Material provided:
-- START --

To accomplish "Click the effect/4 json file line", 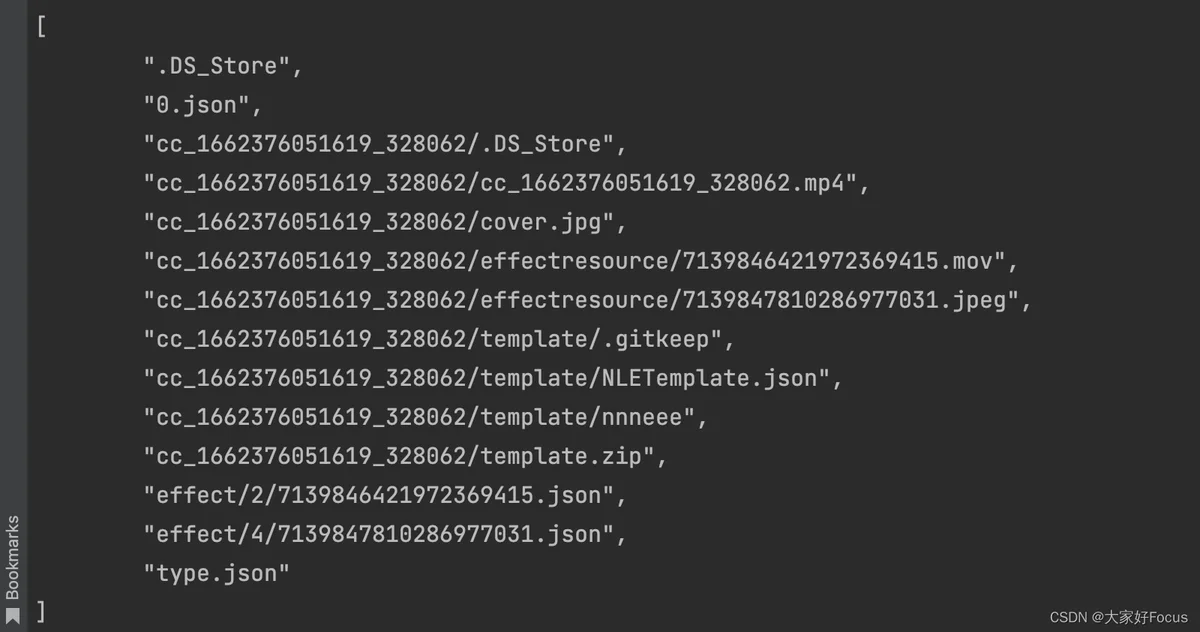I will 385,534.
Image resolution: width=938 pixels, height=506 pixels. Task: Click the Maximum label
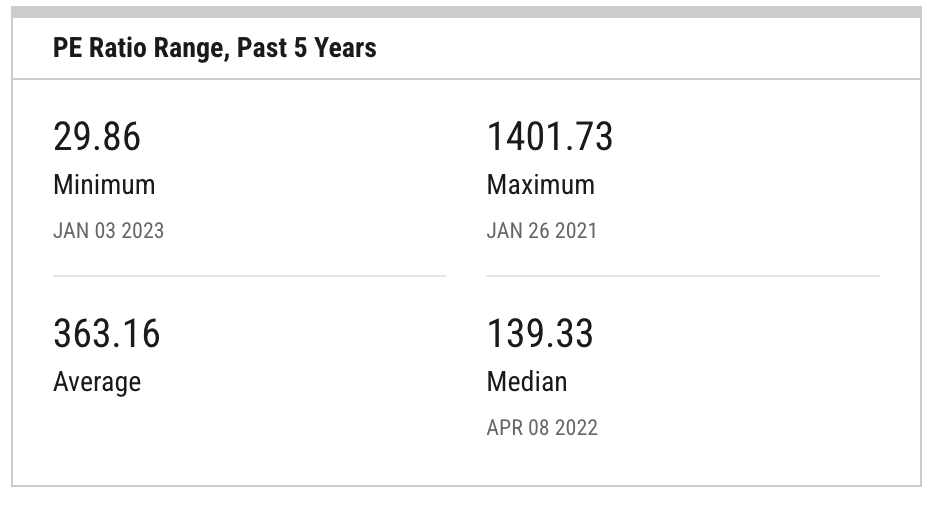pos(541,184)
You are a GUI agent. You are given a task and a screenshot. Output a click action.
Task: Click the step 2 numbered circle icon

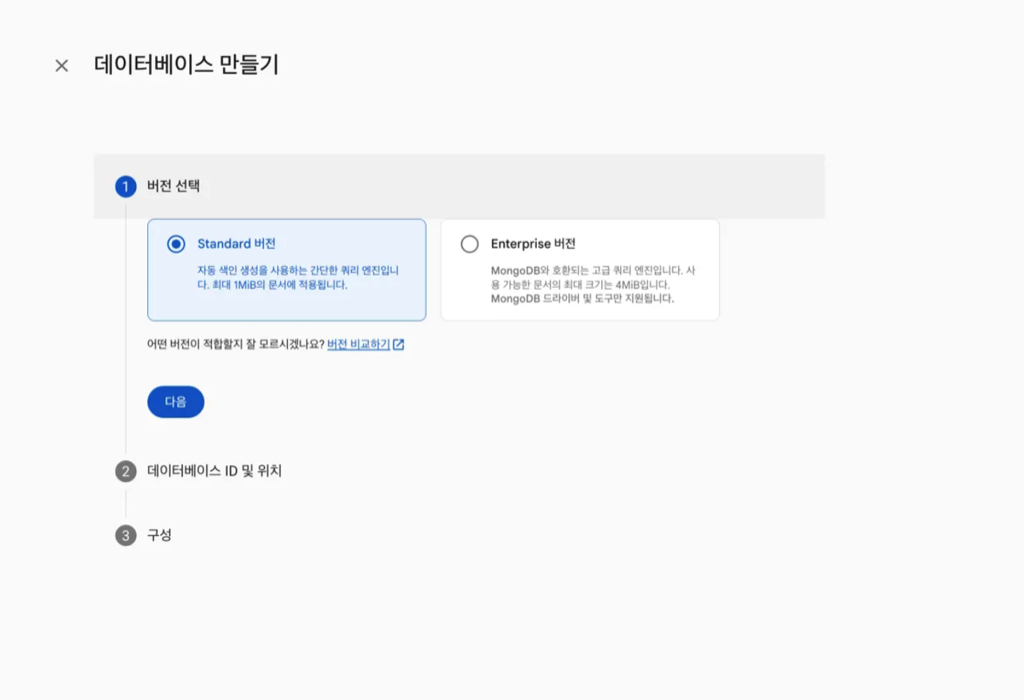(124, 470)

-- END --
-- START --

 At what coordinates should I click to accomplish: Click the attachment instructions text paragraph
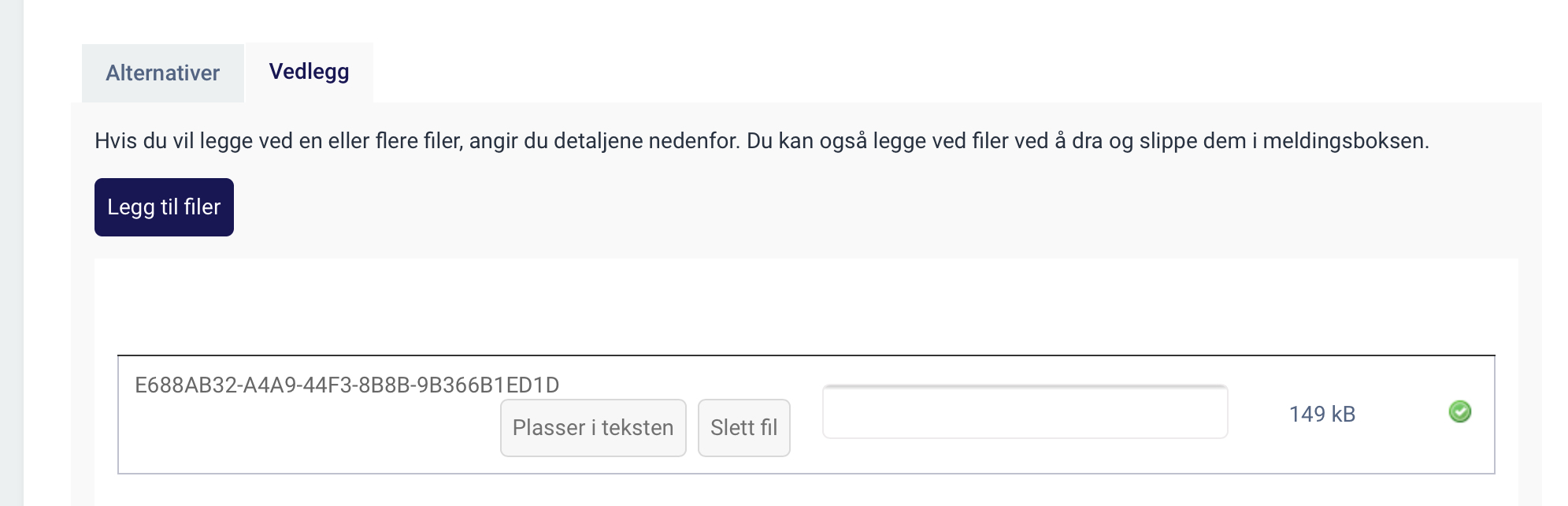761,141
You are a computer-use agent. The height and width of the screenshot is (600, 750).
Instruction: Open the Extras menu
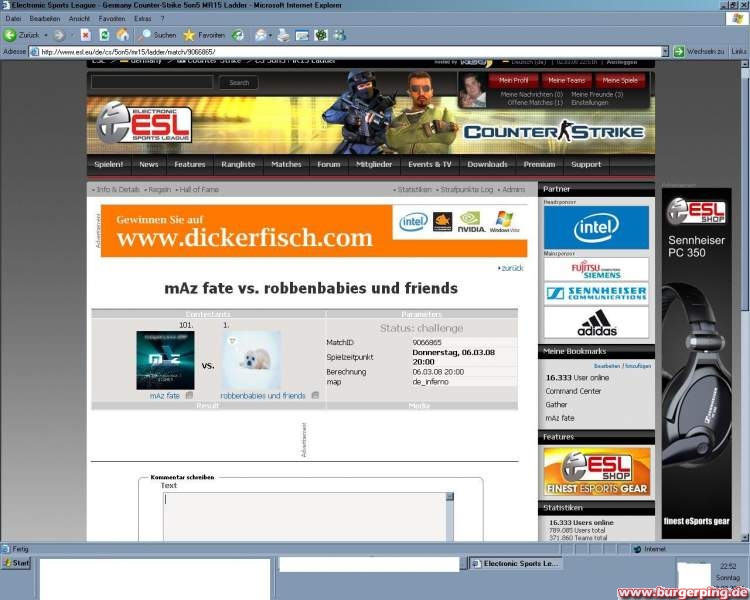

-- END --
-- START --

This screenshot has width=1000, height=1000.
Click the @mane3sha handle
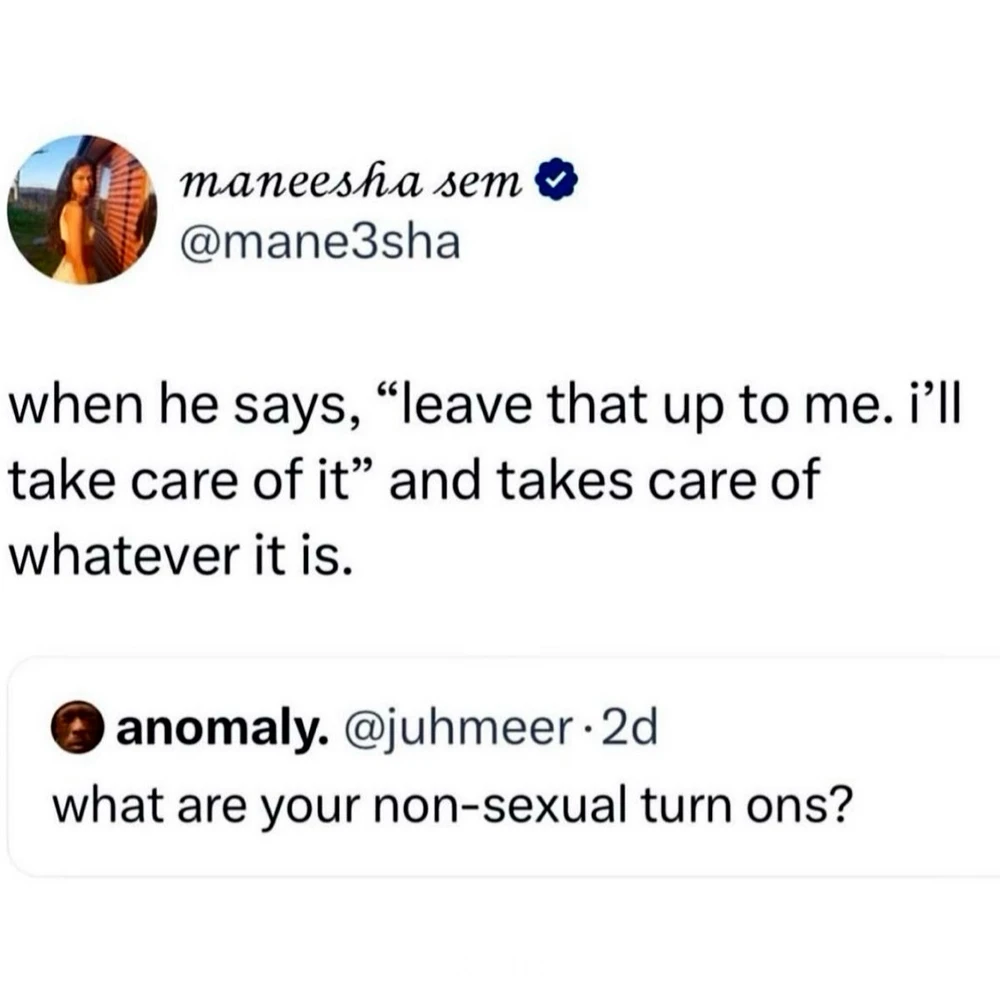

-- END --

What to produce: Find each line in the records that contains the string "screenshot", and copy those lines in full.

Right answer:
You are a GUI agent. You are given a task and a screenshot. Output a click action.
You are a computer-use agent. The height and width of the screenshot is (600, 750).
This screenshot has width=1000, height=1000.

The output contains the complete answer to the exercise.